OC voltage and multiplier would be awesome to add.

i had *938cb* with 4.7ghz / 1.289V, is this a proper result?


----------



## EarthDog (Dec 7, 2014)

Proper result, yup!


----------



## erocker (Dec 7, 2014)

I get 890cb stock.


----------



## cadaveca (Dec 7, 2014)

erocker said:


> I get 890cb stock.


I get 793 on 4770K @ stock, and 822 with ASUS core enhancement (all cores @ 3.9 GHz).


----------



## vega22 (Dec 7, 2014)

i think the best i got from this 4770k was 955cb @4.7ghz


----------



## paulopsx2 (Jan 3, 2015)

no.. the best is.. 995 at 5ghz 1,42v...


----------



## TheHunter (Jan 3, 2015)

I would say 938cb is not ok, your cpu is undervolted, give it extra 0.010 - 0.020v (should be at least ~955cb).

I get ~ 962cb @ 4.7ghz, cache 4.2ghz, ram 2400mhz. Or 970cb with taskmanager priority @ high.

Tested 4.8ghz a bit and got 980cb, but it bsod watch dog 0x101 later @ high priority


----------



## Henkenator68NL (Jan 4, 2015)

My best 4790K score currently 995cb

Cpu @ 4899Mhz  (99.9x100), 1,49 Volt
Cache @ 4700Mhz
Dram 2x4Gb G.Skill Trident-X @ 2666Mhz cl 9-12-12-21-1T
Cpu on custom water Cooling loop with chilled water ( >  3°C)

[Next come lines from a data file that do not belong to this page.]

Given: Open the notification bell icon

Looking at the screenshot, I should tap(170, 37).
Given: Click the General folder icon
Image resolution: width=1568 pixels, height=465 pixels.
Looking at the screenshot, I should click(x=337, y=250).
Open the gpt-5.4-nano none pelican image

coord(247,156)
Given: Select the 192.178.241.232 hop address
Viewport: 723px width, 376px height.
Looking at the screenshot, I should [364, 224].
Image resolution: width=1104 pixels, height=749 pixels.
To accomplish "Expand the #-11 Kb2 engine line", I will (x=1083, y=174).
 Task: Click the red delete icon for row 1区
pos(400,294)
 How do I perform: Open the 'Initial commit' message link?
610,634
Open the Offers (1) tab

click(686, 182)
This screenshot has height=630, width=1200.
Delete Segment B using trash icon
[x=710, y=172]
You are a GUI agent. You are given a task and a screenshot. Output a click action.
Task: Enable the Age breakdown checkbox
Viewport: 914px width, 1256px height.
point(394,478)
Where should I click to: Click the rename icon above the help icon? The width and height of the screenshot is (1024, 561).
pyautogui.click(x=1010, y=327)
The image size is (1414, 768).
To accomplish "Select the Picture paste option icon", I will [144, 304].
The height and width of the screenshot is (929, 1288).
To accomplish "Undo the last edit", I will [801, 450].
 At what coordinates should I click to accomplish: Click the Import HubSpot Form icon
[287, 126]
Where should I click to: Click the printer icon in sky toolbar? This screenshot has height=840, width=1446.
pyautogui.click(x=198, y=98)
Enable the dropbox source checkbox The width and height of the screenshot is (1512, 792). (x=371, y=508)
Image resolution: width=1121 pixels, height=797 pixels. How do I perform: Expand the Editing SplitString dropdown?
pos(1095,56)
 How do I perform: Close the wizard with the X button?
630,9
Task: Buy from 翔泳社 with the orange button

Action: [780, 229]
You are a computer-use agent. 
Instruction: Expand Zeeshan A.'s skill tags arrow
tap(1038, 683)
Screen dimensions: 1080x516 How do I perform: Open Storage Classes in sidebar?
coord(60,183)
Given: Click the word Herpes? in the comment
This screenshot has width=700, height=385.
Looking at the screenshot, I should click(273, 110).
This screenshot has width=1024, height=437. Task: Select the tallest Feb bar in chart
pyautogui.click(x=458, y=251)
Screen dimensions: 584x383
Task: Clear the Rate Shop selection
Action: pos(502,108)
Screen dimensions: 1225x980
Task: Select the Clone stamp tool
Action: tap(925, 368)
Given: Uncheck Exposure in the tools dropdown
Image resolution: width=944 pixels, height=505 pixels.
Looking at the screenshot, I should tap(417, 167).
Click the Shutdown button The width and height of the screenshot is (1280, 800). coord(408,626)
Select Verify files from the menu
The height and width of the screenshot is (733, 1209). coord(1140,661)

http://hwbot.org/submission/2628054_henkenator68nl_cinebench_r15_core_i7_4790k_995_cb


----------



## Toothless (Jan 4, 2015)

Low ball.


----------



## TheHunter (Jan 6, 2015)

Henkenator68NL said:


> My best 4790K score currently 995cb
> 
> Cpu @ 4899Mhz  (99.9x100), 1,49 Volt
> Cache @ 4700Mhz
> ...




Try Cinebench15 @ above normal or high priority, Im sure you will reach 1000cb 

Edit: also disable any monitoring sw, expect maybe realtemp TI, hwinfo can eat a cycle or two, especially if you enable cache monitoring..


----------



## Schmuckley (Jan 6, 2015)

trolololo..Someday I will have one


----------